I have not returned to Japan since I left. My time there now seems like a distant memory, like I may have been reincarnated from a former life. But the concept of other over self has stuck. I make every effort to avoid interrupting in conversation. The relatively new development of virtual meetings with a slight delay of transmission magnifies the tendency of Americans to talk rather than listen.
The word “communication” shares etymology with the word community. Community is a necessity of the human condition, which is one of the reasons for the increase in mental health issues connected with the isolation caused by Covid. We don’t do well on our own. We need other people.
America reveres individual expression. We are still a relatively young country and have a lot to learn about communicating in an inclusive meaningful manner. Try a simple experiment: next time you are part of a group discussion, make the intention to avoid interrupting. It’s challenging. You may not have the opportunity to say anything at all as you wait patiently for a break in the discussion. Or wait for someone to ask your opinion. Or try raising your virtual hand in a virtual meeting. You may be waiting a long, long time for anyone to acknowledge your little yellow palm, even though it’s in full view of everyone in the meeting.
Others over self. Community before the individual. America’s focus on individuality results in community neglect. Our current political environment, with its in-fighting, fraud, lies and deceit under the guise of Public Service terrifies me. Make a mistake? Lie about it. Encounter disagreement? Dig in your heels and refuse to budge. Commit a crime? Plead not guilty and appeal as many times as you can. Insist on being right all the time. Get away with whatever you can. Confusion reigns. Who can our kids growing up in today’s America believe? Who will they imitate? Emulate?

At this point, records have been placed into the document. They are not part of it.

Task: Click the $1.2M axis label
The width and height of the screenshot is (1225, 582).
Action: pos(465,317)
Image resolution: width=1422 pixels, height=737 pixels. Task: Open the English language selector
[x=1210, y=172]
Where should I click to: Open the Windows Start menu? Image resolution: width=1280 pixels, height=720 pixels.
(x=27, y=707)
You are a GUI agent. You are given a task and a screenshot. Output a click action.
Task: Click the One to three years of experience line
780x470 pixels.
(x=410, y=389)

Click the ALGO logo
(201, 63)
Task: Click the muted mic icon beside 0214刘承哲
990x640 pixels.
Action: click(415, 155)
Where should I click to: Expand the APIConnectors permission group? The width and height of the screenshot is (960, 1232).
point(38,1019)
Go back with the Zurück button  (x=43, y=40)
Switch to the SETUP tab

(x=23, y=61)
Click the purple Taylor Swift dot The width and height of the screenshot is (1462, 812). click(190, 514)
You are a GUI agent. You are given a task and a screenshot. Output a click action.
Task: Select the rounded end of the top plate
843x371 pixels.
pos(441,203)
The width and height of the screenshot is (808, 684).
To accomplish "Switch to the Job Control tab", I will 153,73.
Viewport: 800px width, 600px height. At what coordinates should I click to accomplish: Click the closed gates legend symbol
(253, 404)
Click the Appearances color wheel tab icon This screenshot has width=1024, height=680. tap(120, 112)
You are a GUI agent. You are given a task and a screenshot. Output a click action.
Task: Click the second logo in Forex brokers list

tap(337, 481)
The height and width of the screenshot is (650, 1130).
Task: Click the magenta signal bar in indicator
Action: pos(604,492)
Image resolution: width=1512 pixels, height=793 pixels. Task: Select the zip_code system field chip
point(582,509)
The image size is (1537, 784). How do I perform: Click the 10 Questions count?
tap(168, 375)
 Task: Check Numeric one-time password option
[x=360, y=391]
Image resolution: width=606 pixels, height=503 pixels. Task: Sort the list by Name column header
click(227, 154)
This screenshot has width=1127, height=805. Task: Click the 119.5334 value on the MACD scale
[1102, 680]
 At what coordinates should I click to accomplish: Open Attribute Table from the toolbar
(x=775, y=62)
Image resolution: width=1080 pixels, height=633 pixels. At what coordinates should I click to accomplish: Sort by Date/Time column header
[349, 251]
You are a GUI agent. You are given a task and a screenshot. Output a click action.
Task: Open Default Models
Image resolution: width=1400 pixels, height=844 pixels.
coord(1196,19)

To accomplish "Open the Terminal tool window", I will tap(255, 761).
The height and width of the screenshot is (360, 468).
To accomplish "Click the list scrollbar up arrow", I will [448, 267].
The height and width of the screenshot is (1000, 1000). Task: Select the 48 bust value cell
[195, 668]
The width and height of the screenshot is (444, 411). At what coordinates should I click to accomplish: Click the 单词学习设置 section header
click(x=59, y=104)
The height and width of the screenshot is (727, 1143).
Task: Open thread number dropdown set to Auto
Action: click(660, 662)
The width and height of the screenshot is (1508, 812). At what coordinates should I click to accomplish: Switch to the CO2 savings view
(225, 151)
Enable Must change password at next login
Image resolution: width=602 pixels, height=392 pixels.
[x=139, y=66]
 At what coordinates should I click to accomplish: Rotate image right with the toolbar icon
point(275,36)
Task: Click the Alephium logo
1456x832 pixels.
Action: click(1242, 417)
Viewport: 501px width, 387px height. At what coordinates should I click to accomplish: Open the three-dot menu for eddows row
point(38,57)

I know there are lots of others out there who agree with me, because I see them every day. We talk about these things, and they are concerned as well. My opinion is not that unusual. It has to start somewhere. What if we agree to take the Challenge of Respect? A challenge: Choose a day and do two things for that entire day. 1. Avoid interrupting and 2. don’t lie. Then reflect. Then do it again. And again. Then challenge someone else to do the same, again and again. Imagine.